Band 3 antagonists, p-azidobenzylphlorizin and DIDS, mediate erythrocyte shape and flexibility changes as characterized by digital image morphometry and microfiltration.

Abstract

Two nonpenetrating membrane probes, p-azidobenzylphlorizin (p-AzBPhz) and 4,4'-diisothiocyano-2,2'-stilbene disulfonate (DIDS), have been shown in earlier studies to induce dose-dependent changes in red blood cell (RBC) shape and volume at the same low concentrations that inhibit anion transport. In the present work, these ligand-induced morphology and rheology changes were studied using video digital image morphometry (VDIM) and microfiltration techniques.

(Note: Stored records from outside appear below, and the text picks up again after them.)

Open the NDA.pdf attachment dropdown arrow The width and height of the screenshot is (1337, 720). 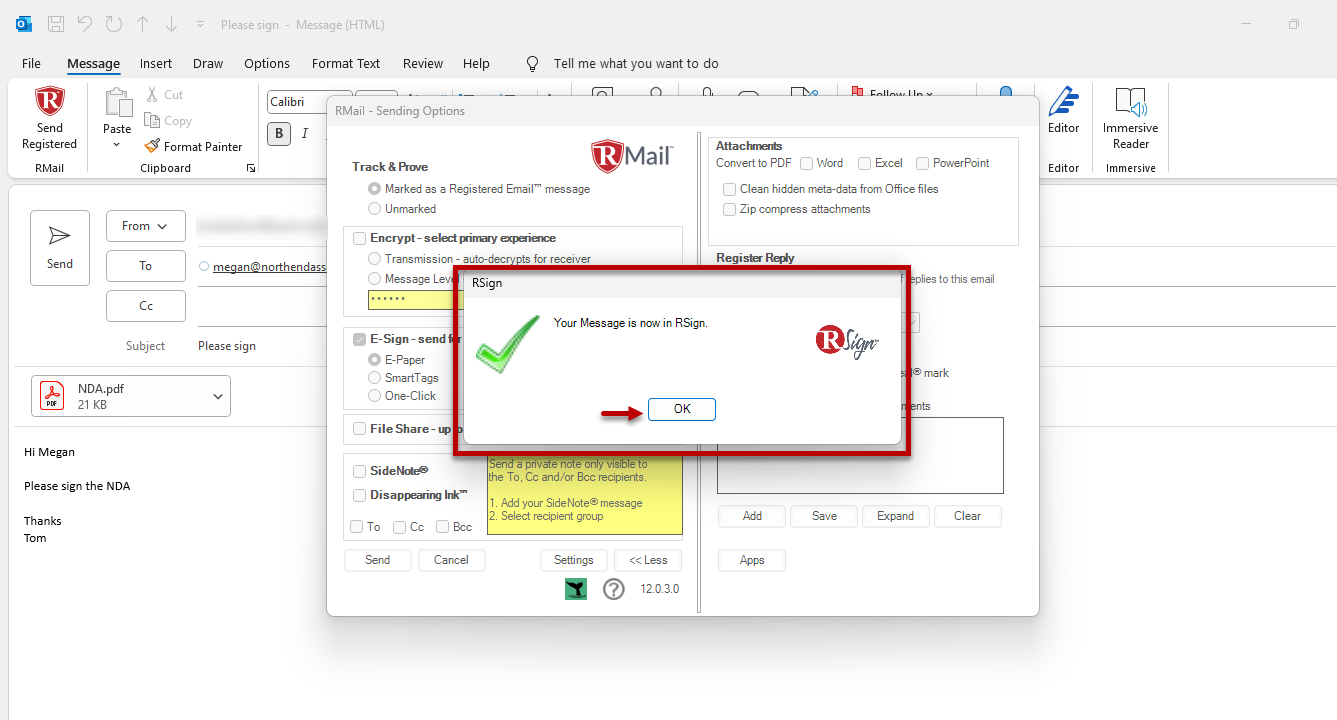click(x=218, y=396)
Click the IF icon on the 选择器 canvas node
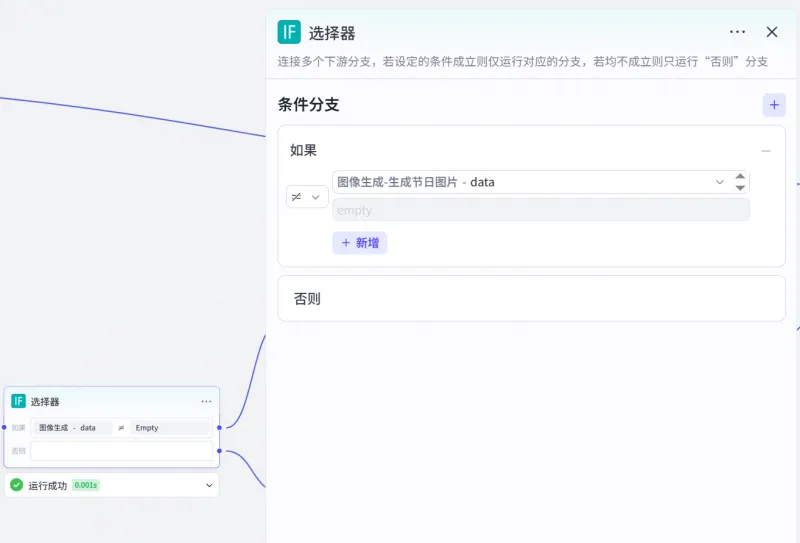This screenshot has width=800, height=543. pyautogui.click(x=18, y=401)
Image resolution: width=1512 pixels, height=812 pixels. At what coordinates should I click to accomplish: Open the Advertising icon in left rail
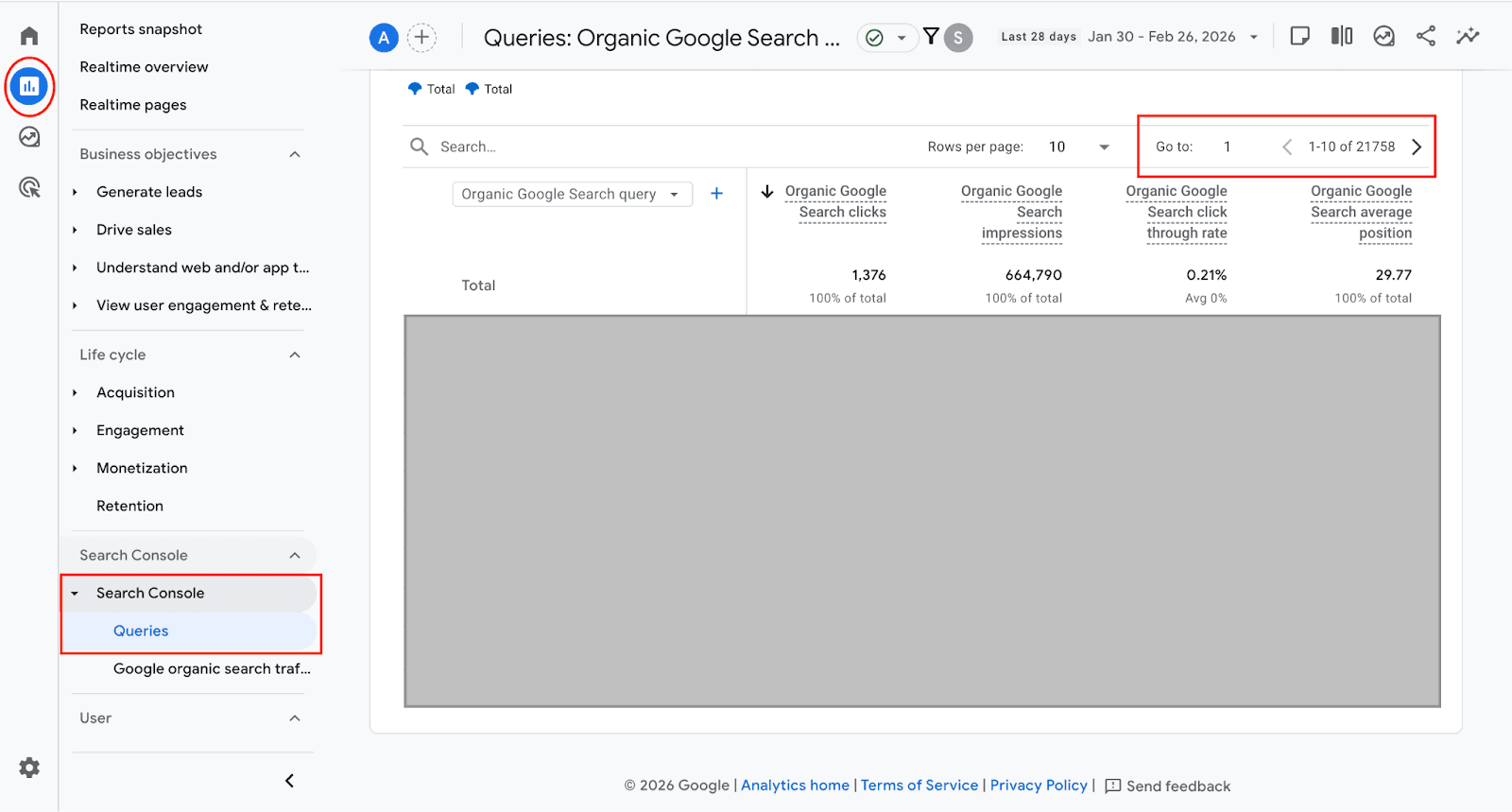point(29,187)
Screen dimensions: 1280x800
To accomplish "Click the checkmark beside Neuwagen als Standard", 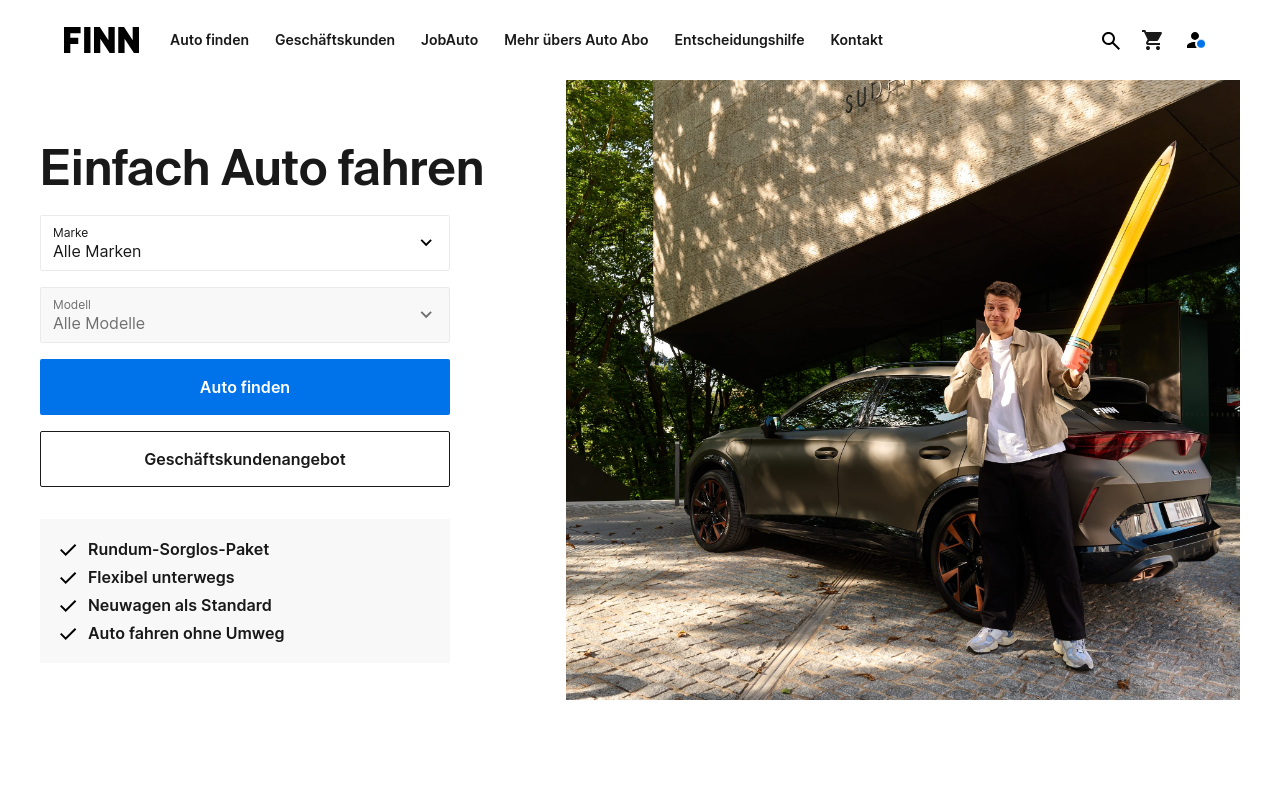I will point(68,605).
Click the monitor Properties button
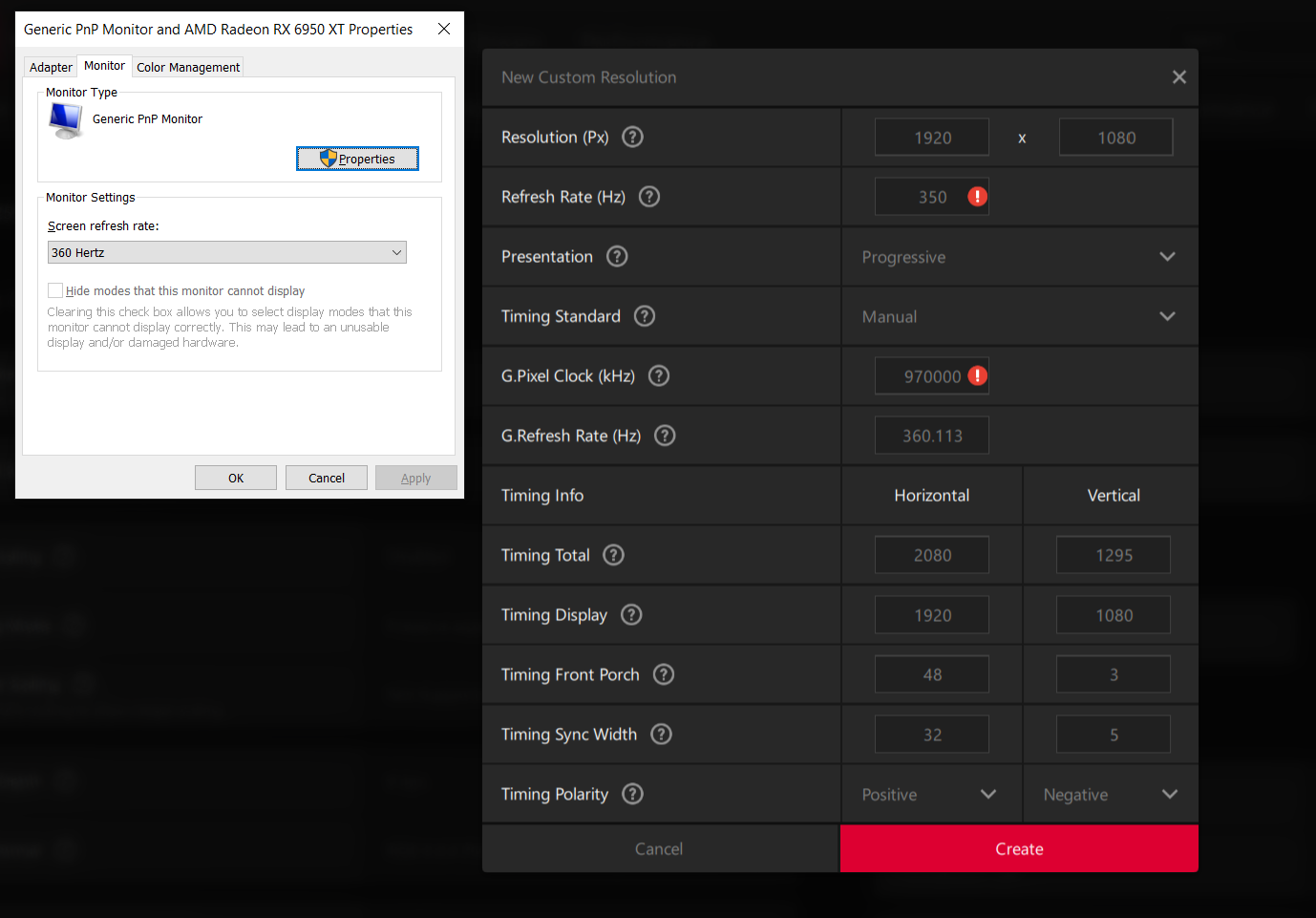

The results of these experiments corroborate our earlier investigation. RBCs were filmed using a Nomarski optics microscope with video camera attachment and cell size and shape changes were computer analyzed using VDIM. Low microM p-AzBPhz or DIDS levels caused collapse of the cell's biconcave structure and cell flattening occurred within 1-2 sec after drug exposure. Higher doses of either agent converted cells to a new steady-state in which a concurrent limited increase in erythrocyte volume and blunt membrane protrusions were produced. These changes were reversed in less than 2 sec by washing the drug from the membrane. Both ligands increased the deformability of RBCs in a dose-dependent manner as determined by filtration through Nuclepore polycarbonate filters (3 microns pore diameter). The improvement in deformability of drug-treated sickle cells was much more dramatic than for normal cells at low p-AzBPhz concentrations. These results support our earlier conclusions that the ligands, through a common interaction with band 3, induce volume-associated cytoskeletal alterations which lead to changes in morphology and flexibility.